When Pop’s health declined, as his only daughter, 2000 miles away, I was constantly anxious for him. Finally, it was clear my mother could no longer care for him at home, and he was too frail already to move close to me and my husband. His final home was a care facility in downtown Menlo Park where he was certain to be medically well cared for; still, I was deeply worried that he’d suffer the pain of isolation.
I knew he needed his truest friends to help him through the final stage of his life, and instantly I understood I could go straight to his dear “BillyLee” for support. This was a blood-brother sort of friendship, and sure enough, Uncle Billy immediately rallied to Pop’s side. For the last two years of my father’s life, Uncle Billy was an absolute lifeline. He helped me identify and make arrangements with a Chinese couple who became daily support-givers to my father. Uncle Billy himself made regular trips into town to visit Pop, who could no longer recognize him, but I believe he cherished the feeling of having a friend nearby in these twilight days of his life.
And Uncle Billy became my friend too. He told me the things fathers don’t tell their daughters: about the neighborhood in Shanghai where my father was raised, about Pop’s role in the F.F. brotherhood. He was my confidant as I worried over Pop’s decline; was he being properly medicated? Did he have pain? Was he being treated well? Everything I worried about– Uncle Billy was there to find the answer.
Not a day goes by that I don’t think of my father. Losing him is the biggest heartbreak of my life. He left such a tremendous hole in my heart, and I only wish I’d had him a little– or a lot– longer.
But he left me a legacy that includes the friendship he shared with Uncle Billy and his F.F. brothers. I think he transitioned from this life with that brotherhood at his side. What I learned is that true friendship isn’t just for the years we are young and beautiful, with parties and picnicking at the lake, but for a lifetime, and even beyond. A friendship is a bond that doesn’t ever break.

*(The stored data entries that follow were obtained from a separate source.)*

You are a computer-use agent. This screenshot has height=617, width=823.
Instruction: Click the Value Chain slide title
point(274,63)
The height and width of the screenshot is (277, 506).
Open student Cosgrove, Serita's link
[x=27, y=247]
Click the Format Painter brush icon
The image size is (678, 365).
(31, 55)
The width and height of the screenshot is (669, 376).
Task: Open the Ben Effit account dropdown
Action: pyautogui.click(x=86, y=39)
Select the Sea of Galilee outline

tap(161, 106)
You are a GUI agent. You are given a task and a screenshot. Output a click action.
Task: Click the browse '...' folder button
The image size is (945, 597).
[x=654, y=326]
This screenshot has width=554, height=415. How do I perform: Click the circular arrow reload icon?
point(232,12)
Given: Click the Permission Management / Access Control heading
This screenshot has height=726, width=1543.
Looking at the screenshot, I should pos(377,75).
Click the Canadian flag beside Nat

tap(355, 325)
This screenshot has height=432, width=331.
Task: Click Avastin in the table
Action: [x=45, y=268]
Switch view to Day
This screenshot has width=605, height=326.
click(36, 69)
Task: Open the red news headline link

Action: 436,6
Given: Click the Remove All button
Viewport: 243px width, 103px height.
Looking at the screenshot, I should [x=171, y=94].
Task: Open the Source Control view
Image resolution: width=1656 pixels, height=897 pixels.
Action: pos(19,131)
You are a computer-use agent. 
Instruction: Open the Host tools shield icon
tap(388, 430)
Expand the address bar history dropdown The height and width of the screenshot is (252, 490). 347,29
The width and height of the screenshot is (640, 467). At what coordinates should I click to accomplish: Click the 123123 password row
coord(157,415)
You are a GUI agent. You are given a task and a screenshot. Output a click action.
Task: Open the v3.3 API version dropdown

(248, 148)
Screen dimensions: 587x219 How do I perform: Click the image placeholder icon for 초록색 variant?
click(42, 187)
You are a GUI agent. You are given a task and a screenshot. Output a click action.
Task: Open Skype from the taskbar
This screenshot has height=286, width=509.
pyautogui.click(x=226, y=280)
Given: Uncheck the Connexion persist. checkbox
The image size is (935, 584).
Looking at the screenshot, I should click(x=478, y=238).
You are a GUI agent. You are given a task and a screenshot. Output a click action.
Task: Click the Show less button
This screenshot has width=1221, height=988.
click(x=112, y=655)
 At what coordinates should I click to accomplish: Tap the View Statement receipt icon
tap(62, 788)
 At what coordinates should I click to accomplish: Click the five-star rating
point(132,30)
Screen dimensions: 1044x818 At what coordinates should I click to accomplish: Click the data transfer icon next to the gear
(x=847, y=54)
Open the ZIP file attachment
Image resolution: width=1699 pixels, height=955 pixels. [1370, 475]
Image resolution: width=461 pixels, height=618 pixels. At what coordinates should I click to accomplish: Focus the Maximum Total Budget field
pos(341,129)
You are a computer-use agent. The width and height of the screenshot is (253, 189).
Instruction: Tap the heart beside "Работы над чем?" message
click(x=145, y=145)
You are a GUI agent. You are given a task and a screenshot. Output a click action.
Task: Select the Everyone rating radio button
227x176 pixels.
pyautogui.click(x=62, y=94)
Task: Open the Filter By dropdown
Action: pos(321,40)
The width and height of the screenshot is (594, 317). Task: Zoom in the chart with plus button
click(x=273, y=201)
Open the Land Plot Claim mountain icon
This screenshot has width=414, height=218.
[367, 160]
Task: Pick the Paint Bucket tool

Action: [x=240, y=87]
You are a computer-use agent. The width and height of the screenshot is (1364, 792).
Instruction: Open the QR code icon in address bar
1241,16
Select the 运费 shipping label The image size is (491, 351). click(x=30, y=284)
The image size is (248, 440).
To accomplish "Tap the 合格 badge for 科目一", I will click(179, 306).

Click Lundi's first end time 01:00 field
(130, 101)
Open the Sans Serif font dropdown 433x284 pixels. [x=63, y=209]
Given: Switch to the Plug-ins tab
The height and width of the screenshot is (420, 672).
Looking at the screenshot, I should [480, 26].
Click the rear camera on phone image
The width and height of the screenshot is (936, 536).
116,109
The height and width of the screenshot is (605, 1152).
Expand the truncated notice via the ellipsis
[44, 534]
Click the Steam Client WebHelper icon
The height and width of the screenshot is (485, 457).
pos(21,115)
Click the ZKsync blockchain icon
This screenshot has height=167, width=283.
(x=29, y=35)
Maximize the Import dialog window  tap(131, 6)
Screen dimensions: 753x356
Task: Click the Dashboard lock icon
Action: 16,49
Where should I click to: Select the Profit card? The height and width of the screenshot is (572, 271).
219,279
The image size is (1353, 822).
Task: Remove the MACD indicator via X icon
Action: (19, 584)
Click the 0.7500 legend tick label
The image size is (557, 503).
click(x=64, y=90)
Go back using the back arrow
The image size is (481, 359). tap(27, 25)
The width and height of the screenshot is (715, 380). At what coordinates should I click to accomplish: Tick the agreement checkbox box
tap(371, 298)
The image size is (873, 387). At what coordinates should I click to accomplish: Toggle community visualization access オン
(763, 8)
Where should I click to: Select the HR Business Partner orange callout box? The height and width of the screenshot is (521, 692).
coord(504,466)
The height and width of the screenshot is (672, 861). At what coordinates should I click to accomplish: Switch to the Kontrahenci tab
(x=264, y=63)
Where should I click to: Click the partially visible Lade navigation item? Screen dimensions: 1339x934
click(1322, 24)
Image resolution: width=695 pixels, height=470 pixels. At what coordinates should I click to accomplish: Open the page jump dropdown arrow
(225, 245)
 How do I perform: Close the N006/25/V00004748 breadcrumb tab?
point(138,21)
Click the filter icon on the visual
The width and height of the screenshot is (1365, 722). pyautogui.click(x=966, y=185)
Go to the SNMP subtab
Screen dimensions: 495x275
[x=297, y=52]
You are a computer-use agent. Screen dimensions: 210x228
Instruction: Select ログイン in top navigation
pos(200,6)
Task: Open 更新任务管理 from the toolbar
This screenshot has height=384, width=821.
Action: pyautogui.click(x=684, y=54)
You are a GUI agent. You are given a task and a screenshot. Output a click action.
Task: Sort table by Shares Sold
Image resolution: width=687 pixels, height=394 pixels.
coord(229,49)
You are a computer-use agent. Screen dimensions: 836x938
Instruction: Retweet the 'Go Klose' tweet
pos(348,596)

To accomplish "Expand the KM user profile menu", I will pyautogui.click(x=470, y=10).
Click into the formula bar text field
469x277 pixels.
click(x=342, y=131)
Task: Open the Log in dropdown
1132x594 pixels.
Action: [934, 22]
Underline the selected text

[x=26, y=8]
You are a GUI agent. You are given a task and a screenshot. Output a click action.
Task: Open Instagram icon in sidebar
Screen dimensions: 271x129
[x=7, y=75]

ABOUT JOIE : Joie Chen believes storytelling is in her genes. “My father always said his father– my grandfather– was famous for his ‘letters home.’ Journalism, she says, gives her the opportunity to continue that tradition.
She’s been an award-winning television journalist for the better part of 30 years. Best known for her decade as an anchor and correspondent for CNN and CNN International, she won multiple awards for her work there, including an Emmy for breaking news coverage. She won a second Emmy as a Washington, D.C. based correspondent for CBS News. She later served as the anchor of Al Jazeera America’s prime time current events program, America Tonight.
Today Joie supports a new generation through journalism education. She has a leadership role at the Poynter Institute for Media Studies. Based in Washington, she works to develop new programs and partnerships for Poynter, upholding its mission to make good journalists better.
She’s a native of Chicago and currently lives with her family near D.C.